== DIRECTIONS FOR THIS TASK ==
Up to and including the line with "REINS © 2026", copy the records below exactly from their first line.

== RECORD SET ==

-=-=-

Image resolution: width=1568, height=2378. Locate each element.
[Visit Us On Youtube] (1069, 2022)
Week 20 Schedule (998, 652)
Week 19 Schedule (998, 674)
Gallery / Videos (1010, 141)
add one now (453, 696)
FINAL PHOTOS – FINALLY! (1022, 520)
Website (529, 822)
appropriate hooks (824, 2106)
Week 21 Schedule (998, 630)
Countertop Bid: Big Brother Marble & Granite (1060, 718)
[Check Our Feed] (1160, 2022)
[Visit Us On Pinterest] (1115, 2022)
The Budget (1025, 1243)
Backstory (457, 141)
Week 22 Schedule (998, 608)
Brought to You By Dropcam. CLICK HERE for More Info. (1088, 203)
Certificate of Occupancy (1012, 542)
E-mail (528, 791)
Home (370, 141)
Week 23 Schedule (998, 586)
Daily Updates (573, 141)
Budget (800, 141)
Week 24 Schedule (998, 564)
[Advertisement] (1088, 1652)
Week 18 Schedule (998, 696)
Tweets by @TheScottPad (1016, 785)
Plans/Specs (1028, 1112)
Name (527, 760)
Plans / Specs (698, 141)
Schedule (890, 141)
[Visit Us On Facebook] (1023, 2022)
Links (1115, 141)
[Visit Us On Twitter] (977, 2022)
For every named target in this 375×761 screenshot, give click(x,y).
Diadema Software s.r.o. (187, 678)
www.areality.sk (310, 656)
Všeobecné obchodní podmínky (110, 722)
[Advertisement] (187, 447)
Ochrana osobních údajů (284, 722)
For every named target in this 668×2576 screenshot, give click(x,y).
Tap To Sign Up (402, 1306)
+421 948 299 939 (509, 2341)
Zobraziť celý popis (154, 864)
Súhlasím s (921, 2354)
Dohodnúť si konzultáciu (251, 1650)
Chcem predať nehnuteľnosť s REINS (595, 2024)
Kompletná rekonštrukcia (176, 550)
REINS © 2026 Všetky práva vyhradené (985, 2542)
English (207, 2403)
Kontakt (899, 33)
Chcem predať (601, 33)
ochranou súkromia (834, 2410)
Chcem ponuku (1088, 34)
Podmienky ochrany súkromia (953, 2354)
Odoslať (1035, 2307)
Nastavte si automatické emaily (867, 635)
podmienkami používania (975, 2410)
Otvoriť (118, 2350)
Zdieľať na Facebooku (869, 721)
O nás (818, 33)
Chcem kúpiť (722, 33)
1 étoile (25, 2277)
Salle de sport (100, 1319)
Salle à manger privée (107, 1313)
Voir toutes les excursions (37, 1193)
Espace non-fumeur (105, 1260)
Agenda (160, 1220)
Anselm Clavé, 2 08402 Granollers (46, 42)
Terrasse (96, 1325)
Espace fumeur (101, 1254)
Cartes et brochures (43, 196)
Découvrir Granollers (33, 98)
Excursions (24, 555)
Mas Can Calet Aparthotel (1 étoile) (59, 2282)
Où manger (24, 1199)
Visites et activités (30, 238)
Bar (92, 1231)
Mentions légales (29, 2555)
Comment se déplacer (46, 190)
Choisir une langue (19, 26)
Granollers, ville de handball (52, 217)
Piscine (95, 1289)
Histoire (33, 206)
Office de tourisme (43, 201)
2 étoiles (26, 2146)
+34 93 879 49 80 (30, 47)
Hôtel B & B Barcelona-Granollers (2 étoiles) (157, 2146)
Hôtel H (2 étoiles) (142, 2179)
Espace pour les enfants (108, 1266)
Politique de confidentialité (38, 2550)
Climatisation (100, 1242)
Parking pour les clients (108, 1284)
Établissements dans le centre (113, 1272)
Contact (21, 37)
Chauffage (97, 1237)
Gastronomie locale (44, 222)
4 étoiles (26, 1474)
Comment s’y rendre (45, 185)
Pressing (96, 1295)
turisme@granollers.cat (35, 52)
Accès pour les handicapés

-=-=-

== THE ANSWER ==
Image resolution: width=1568, height=2378. Locate each element.
[Visit Us On Youtube] (1069, 2022)
Week 20 Schedule (998, 652)
Week 19 Schedule (998, 674)
Gallery / Videos (1010, 141)
add one now (453, 696)
FINAL PHOTOS – FINALLY! (1022, 520)
Website (529, 822)
appropriate hooks (824, 2106)
Week 21 Schedule (998, 630)
Countertop Bid: Big Brother Marble & Granite (1060, 718)
[Check Our Feed] (1160, 2022)
[Visit Us On Pinterest] (1115, 2022)
The Budget (1025, 1243)
Backstory (457, 141)
Week 22 Schedule (998, 608)
Brought to You By Dropcam. CLICK HERE for More Info. (1088, 203)
Certificate of Occupancy (1012, 542)
E-mail (528, 791)
Home (370, 141)
Week 23 Schedule (998, 586)
Daily Updates (573, 141)
Budget (800, 141)
Week 24 Schedule (998, 564)
[Advertisement] (1088, 1652)
Week 18 Schedule (998, 696)
Tweets by @TheScottPad (1016, 785)
Plans/Specs (1028, 1112)
Name (527, 760)
Plans / Specs (698, 141)
Schedule (890, 141)
[Visit Us On Facebook] (1023, 2022)
Links (1115, 141)
[Visit Us On Twitter] (977, 2022)
For every named target in this 375×761 screenshot, give click(x,y).
Diadema Software s.r.o. (187, 678)
www.areality.sk (310, 656)
Všeobecné obchodní podmínky (110, 722)
[Advertisement] (187, 447)
Ochrana osobních údajů (284, 722)
For every named target in this 668×2576 screenshot, give click(x,y).
Tap To Sign Up (402, 1306)
+421 948 299 939 (509, 2341)
Zobraziť celý popis (154, 864)
Súhlasím s (921, 2354)
Dohodnúť si konzultáciu (251, 1650)
Chcem predať nehnuteľnosť s REINS (595, 2024)
Kompletná rekonštrukcia (176, 550)
REINS © 2026 Všetky práva vyhradené (985, 2542)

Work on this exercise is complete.